-------- Belge alıntısı

İmar affı cinayeti
İsyan ediyorum çünkü içim içime sığmıyor ve isyanımı haykırırken diyorum ki İmar Affı çıkaranlar yargı önünde hesap vermelidir.
Kartal'da çöken binanın altında sadece 21 can hayatını kaybetmedi.
Çöken bina ile birlikte, "İmar Barışı" adı altında yasa çıkartarak depreme dayanıksız, kaçak ve çürük binalara, "Yapı Kullanım Belgesi" vererek yasal hale getiren AKP iktidarı da çöktü.
24 Haziran cumhurbaşkanlığı ve milletvekili seçimleri öncesi apar topar ve kamuoyunda tartışılmadan 6 Haziran'da "seçim yatırımı ve oy toplama vaadi" hedeflenerek çıkartılan "İmar Barışı" yani "İmar Affı" çöktü. Çevre ve Şehircilik Bakanlığınca 31 Aralık 2018'den yerel seçim de dikkate alınarak 30 Haziran 2019'a kadar uzatıldı.
Değerli okurlarım, yayın yasağı nedeniyle Kartal'da çöken binanın ayrıntılarına girmeyeceğim ama şunları vurgulamazsam meslek kariyerim ve vicdanım beni asla rahat bırakmaz.
Resmî açıklamalar ülkemizdeki binaların 12 milyonunun ruhsatsız ve kaçak olduğunu ortaya koyuyor.
Ayrıca 2012 yılında çıkarılan 6306 Sayılı Kentsel Dönüşüm Yasası ile birlikte ilk etapta yapıların 6,5 milyonunun yenilenmesi gerektiği AKP hükümeti tarafından resmen açıklanıyor.
Yani depreme dayanıklı değil, yani kaçak, yani ruhsatsız milyonlarca konutun olduğu bir ülkede, "kayıtsız şartsız ve daha da önemlisi denetimsiz" imar affı çıkartılır mı?
Çıkartılırsa buna göz göre göre cinayet denmez mi?
"Depreme dayanıklı raporu" almadan bu kaçak, ruhsatsız ve depreme dayanıksız yapıları İmar Affı ile yasal hale getirmenin siyasi sorumluları "Yüce Divan" önünde bürokratik sorumluları ise "yargı" önünde hesap vermelidir.
Muhalefet partileri yani Cumhuriyet Halk Partisi (CHP) ve İYİ Parti dönemin siyasi sorumlularının yüce divanda yargılanması için gerekli adımları bugüne kadar atmadılar ama acilen atmaları gerekmektedir.
Kimdir siyasi sorumluluğu olanlar?
Birinci derecede siyasi sorumlu Cumhurbaşkanı ve AKP Genel Başkanı Recep Tayyip Erdoğan'dır. Ancak Anayasa karşısında Erdoğan'ın dokunulmazlığı vardır. Hesap sorulamaz.
İkinci derecede siyasi sorumlu dönemin Başbakanı Binali Yıldırım'dır ki halen Meclis Başkanı ve AKP'nin İstanbul Büyükşehir Belediye Başkan adayıdır.
Üçüncü derecede siyasi sorumlu ise Çevre ve Şehircilik Bakanı Kayseri Milletvekili ve halen AKP'nin Ankara Büyükşehir Belediye Başkan adayı olan Mehmet Özhaseki'dir.

----------------
-------- Verilen bilgiler

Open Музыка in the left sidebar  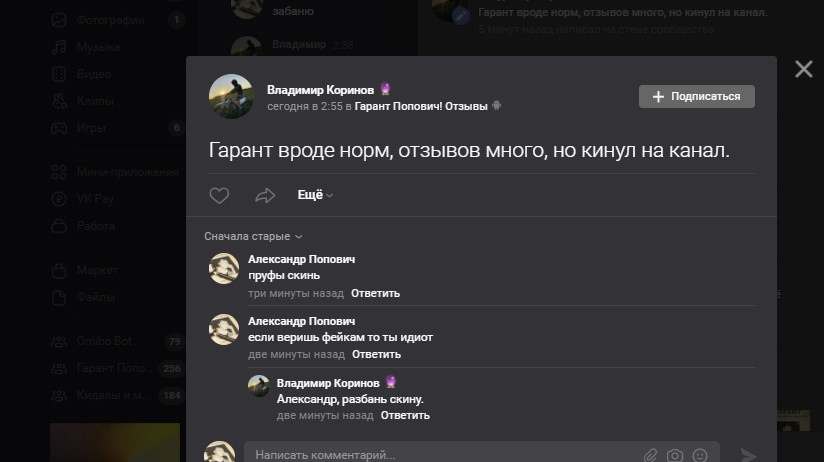coord(98,47)
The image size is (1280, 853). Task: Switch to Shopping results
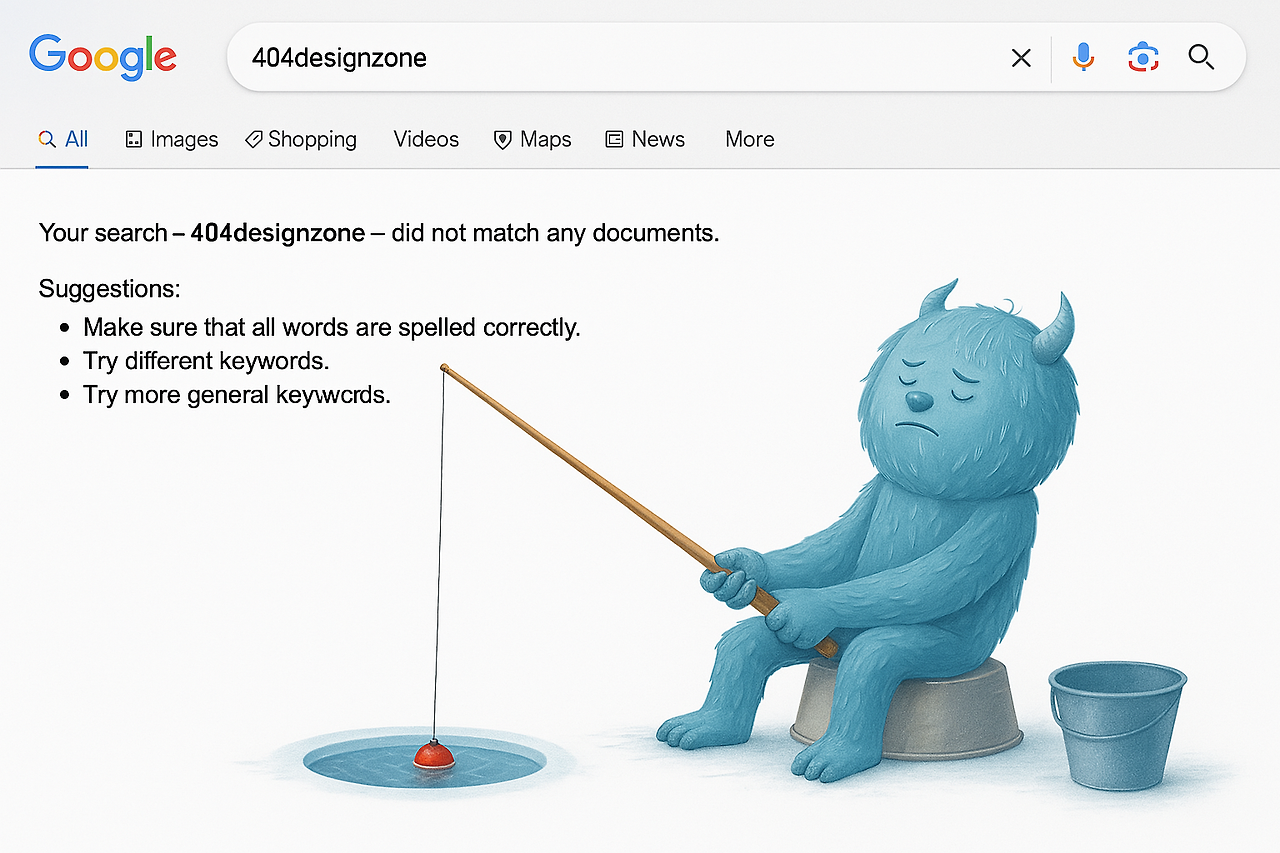[x=312, y=139]
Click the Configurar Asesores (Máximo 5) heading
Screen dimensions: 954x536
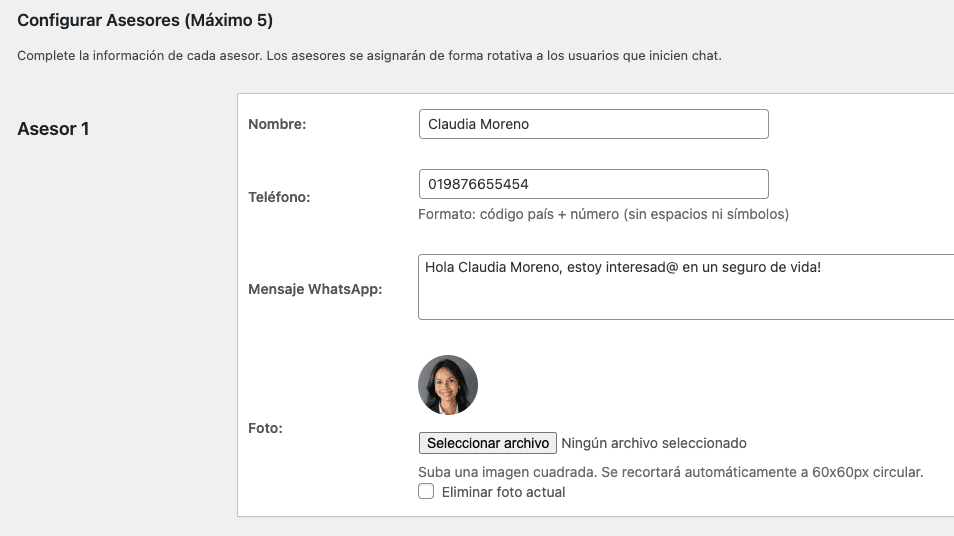point(145,20)
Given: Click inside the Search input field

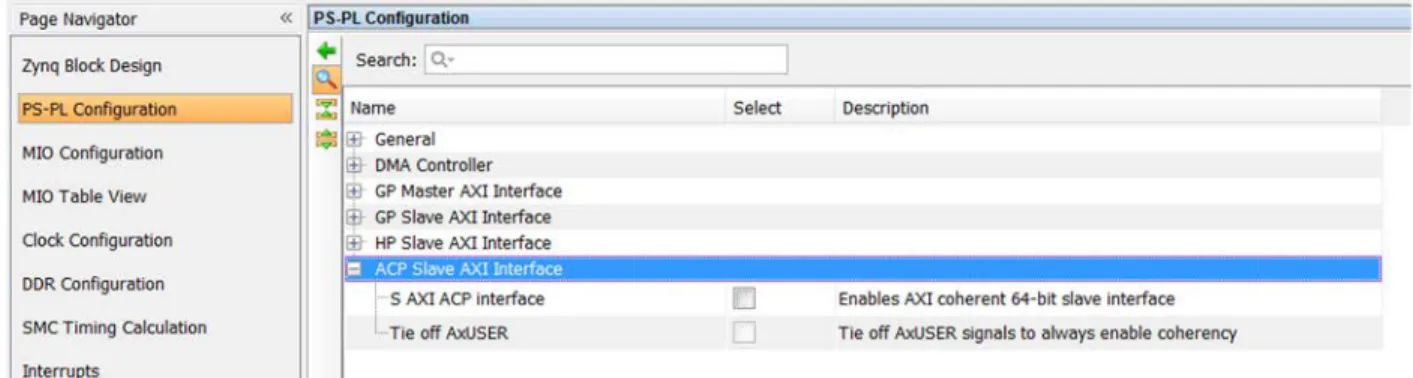Looking at the screenshot, I should [606, 60].
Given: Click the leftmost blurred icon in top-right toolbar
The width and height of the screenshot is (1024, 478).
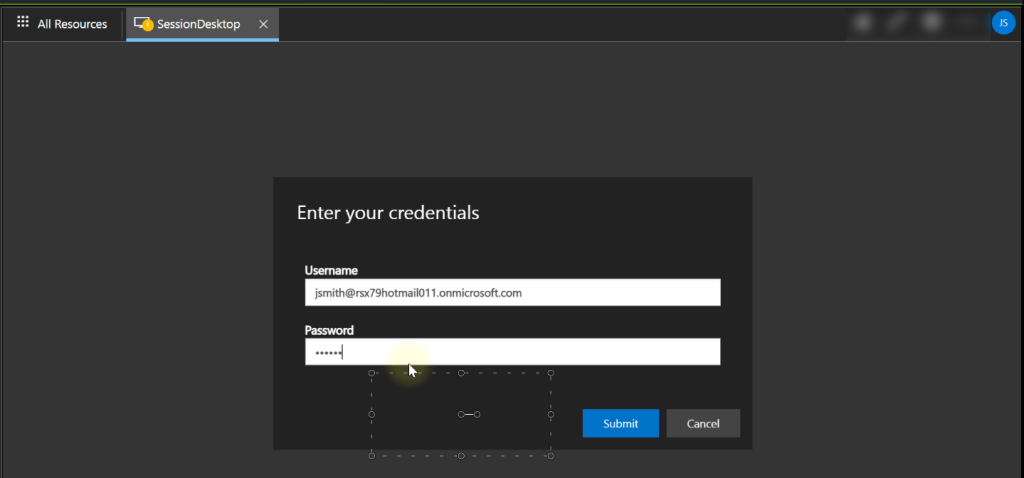Looking at the screenshot, I should click(x=861, y=22).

----------------

▸ **Görev 1**:
İmar affı yazısında "Çıkartılırsa buna göz" sözcüklerini içeren ifadeyle başlayıp "Belediye Başkan adayıdır." ile biten bölümü değiştirmeden kopyalayın.
▸ **Görev 2**:
İmar affı yazısına göre şu soruları yanıtlayın:
(a) Kartal'da çöken binanın altında kaç can hayatını kaybetti?
(b) "İmar Barışı" hangi gün çıkartıldı?
(c) Resmî açıklamalara göre ülkedeki binaların kaçı ruhsatsız ve kaçaktır?
▸ **Görev 3**:
İmar affı yazısını kaldığı yerden devam ettirin.

▸ **Görev yanıtı 1**:
Çıkartılırsa buna göz göre göre cinayet denmez mi?
"Depreme dayanıklı raporu" almadan bu kaçak, ruhsatsız ve depreme dayanıksız yapıları İmar Affı ile yasal hale getirmenin siyasi sorumluları "Yüce Divan" önünde bürokratik sorumluları ise "yargı" önünde hesap vermelidir.
Muhalefet partileri yani Cumhuriyet Halk Partisi (CHP) ve İYİ Parti dönemin siyasi sorumlularının yüce divanda yargılanması için gerekli adımları bugüne kadar atmadılar ama acilen atmaları gerekmektedir.
Kimdir siyasi sorumluluğu olanlar?
Birinci derecede siyasi sorumlu Cumhurbaşkanı ve AKP Genel Başkanı Recep Tayyip Erdoğan'dır. Ancak Anayasa karşısında Erdoğan'ın dokunulmazlığı vardır. Hesap sorulamaz.
İkinci derecede siyasi sorumlu dönemin Başbakanı Binali Yıldırım'dır ki halen Meclis Başkanı ve AKP'nin İstanbul Büyükşehir Belediye Başkan adayıdır.

▸ **Görev yanıtı 2**:
(a) 21
(b) 6 Haziran
(c) 12 milyon

▸ **Görev yanıtı 3**:
Kartal faciasının sorumluları Yıldırım ve Özhaseki'yi kentlerine başkan seçerek mükafatlandıracak mı İstanbullular ve Ankaralılar?
Bürokratik sorumlu ise dönemin TOKİ Başkanı ve günümüzün Çevre ve Şehircilik Bakanı Murat Kurum'dur.
Kartal'da 21 kişinin hayatını kaybetmesinin nedeni İstanbul Valiliği tarafından yapılan resmî açıklamaya göre binanın üstüne 3 kat çıkılmasıdır.
Değerli okurlarım milyonlarca bina ülkemizde maalesef bu şekildedir ve bunlar hiçbir denetimden geçirilmeden affedilmektedir.
İmar Affı göz göre göre can kayıplarına neden olmaktır.
İmar affından yararlanmak isteyen vatandaşların önce bu konuda lisanslı ve uzman bir kuruluştan "sağlam" raporu almaları gerekirdi.
İşte bir yasa bu kadar hayati öneme haiz bir tedbir alınmadan "seçim yatırımı ve bütçeye ek gelir" amacıyla çıkartılırsa sonuç ne yazık ki şimdilik 21 can kaybına neden olur.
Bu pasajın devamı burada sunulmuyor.